(Dataset entries)
══════

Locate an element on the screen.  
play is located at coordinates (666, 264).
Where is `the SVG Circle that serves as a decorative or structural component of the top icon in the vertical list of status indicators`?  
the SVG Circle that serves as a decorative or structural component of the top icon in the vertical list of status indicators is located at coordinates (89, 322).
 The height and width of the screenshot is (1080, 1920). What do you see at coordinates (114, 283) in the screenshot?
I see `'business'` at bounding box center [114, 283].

══════

Gather every line of the rows above that contains the word "indicators", and copy each one out in full.

■ **Result of the task**
Where is `the SVG Circle that serves as a decorative or structural component of the top icon in the vertical list of status indicators`?  
the SVG Circle that serves as a decorative or structural component of the top icon in the vertical list of status indicators is located at coordinates (89, 322).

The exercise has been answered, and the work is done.